▶ **Task 1**
Transcribe the part of the Chippewa County coyote bounty article that begins at the words "Chippewa Co. first" and stops after "bounty effective De...".
▶ **Task 2**
Write the next part of the Chippewa County coyote bounty article, picking up after its final sentence.

▶ **Document text**

----------------------------------------

Chippewa Co. first to pay bounty for coyotes in Minnesota since 1965
MONTEVIDEO -- Chippewa County will be the first to pay a bounty for coyotes in Minnesota since the state ended its program in 1965. The Chippewa County Board of Commissioners approved a resolution Tuesday to implement a coyote bounty effective De...
MONTEVIDEO -- Chippewa County will be the first to pay a bounty for coyotes in Minnesota since the state ended its program in 1965.
The Chippewa County Board of Commissioners approved a resolution Tuesday to implement a coyote bounty effective Dec. 1. The county will pay $10 per coyote brought to the Sheriff's Office from Dec. 1 through April 1 each year.
Chippewa County had been the first to push for the legislation enacted in the last session that enables counties to administer their own bounty programs for coyotes. Two previous attempts to obtain the legislation had failed.
A coyote brought to the Sheriff's Office in Montevideo will have a hole punched in its ear to indicate that it had been presented for the bounty. Only coyotes trapped or shot in the county may be presented for the bounty. Those accepting the bounty will be required to indicate the section and township where each animal was taken.

----------------------------------------

▶ **Record excerpts**
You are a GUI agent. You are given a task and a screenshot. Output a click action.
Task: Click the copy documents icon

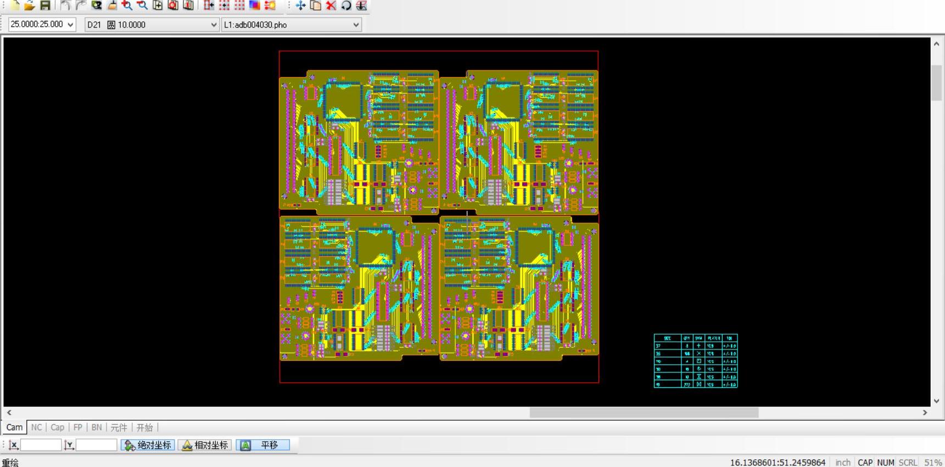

----------------------------------------

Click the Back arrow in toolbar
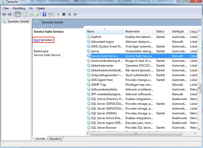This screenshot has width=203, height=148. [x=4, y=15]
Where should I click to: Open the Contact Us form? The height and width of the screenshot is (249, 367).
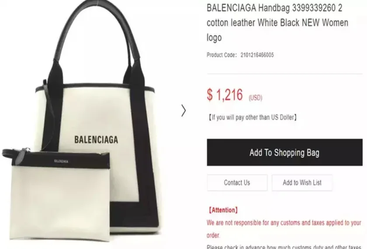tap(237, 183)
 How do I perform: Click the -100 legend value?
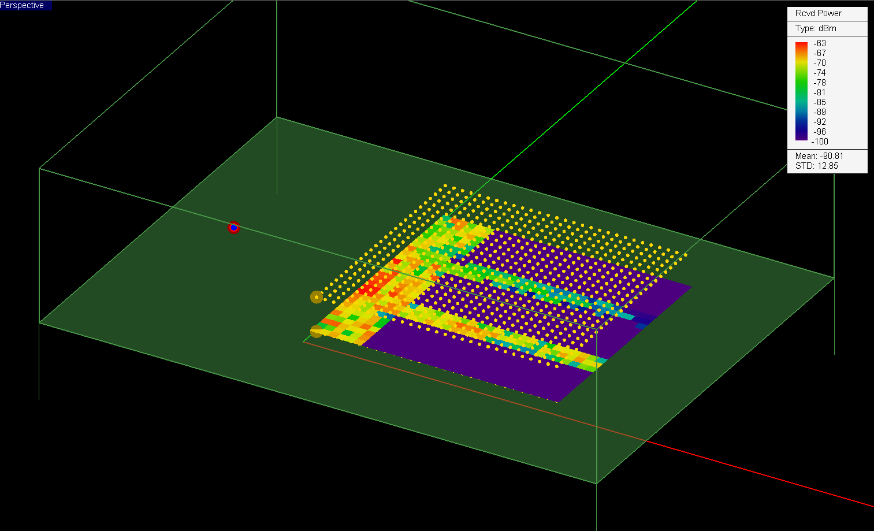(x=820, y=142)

----------------------------------------

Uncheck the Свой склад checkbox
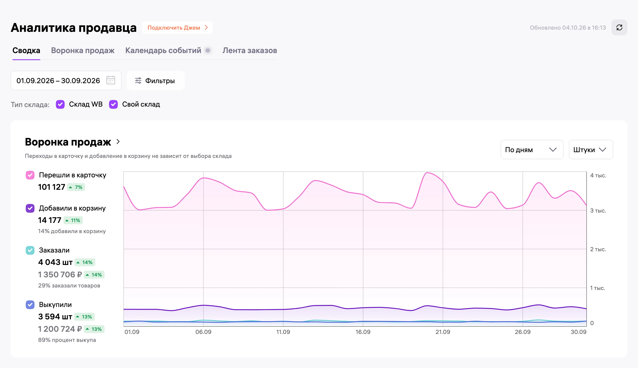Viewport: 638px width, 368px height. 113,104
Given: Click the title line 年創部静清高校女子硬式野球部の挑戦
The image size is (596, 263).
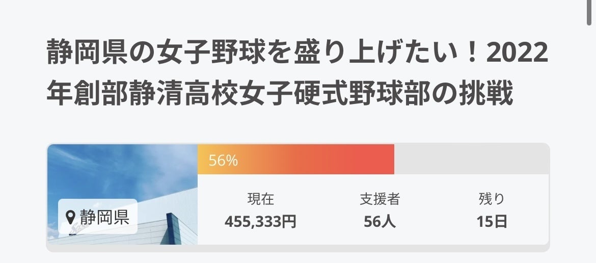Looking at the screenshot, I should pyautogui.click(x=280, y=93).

----------------------------------------

▶ **Task answer 1**
Chippewa Co. first to pay bounty for coyotes in Minnesota since 1965
MONTEVIDEO -- Chippewa County will be the first to pay a bounty for coyotes in Minnesota since the state ended its program in 1965. The Chippewa County Board of Commissioners approved a resolution Tuesday to implement a coyote bounty effective De...

▶ **Task answer 2**
The bounty recipient will retain the animal and is free to sell its pelt, which is currently worth about $15, according to the commissioners.
The county set no limit on how many animals can be brought in or the number of bounties the county will pay.
Although the first to act, the commissioners at their meeting Tuesday said they expect neighboring counties to adopt the same bounty program and reduce the likelihood of coyotes being brought in for bounties when harvested elsewhere. Commissioners from the counties of Big Stone, Chippewa, Lac qui Parle, Kandiyohi, Swift and Yellow Medicine had met on Oct. 28 in Olivia and voiced support for implementing coyote bounties.
The Chippewa County commissioners said they have been hearing complaints from a variety of livestock producers -- both those raising cattle and sheep -- about growing predation by coyotes on young animals.
They said they've also heard many complaints by landowners and hunters who believe coyotes are preying on fawns and reducing the size of the deer herd.
The commissioners said it appears that coyote numbers are continuing to grow. Coyotes are currently unprotected in the state, and any one may harvest a coyote at any time of the year. Livestock producers are able to shoot or trap coyotes they believe are preying on their animals.
The commissioners said there are a limited number of people who trap or hunt coyotes in the area for the sport or commercial opportunity. They said Tuesday that they hope a coyote bounty will provide an incentive to encourage more people to harvest coyotes and reduce their numbers.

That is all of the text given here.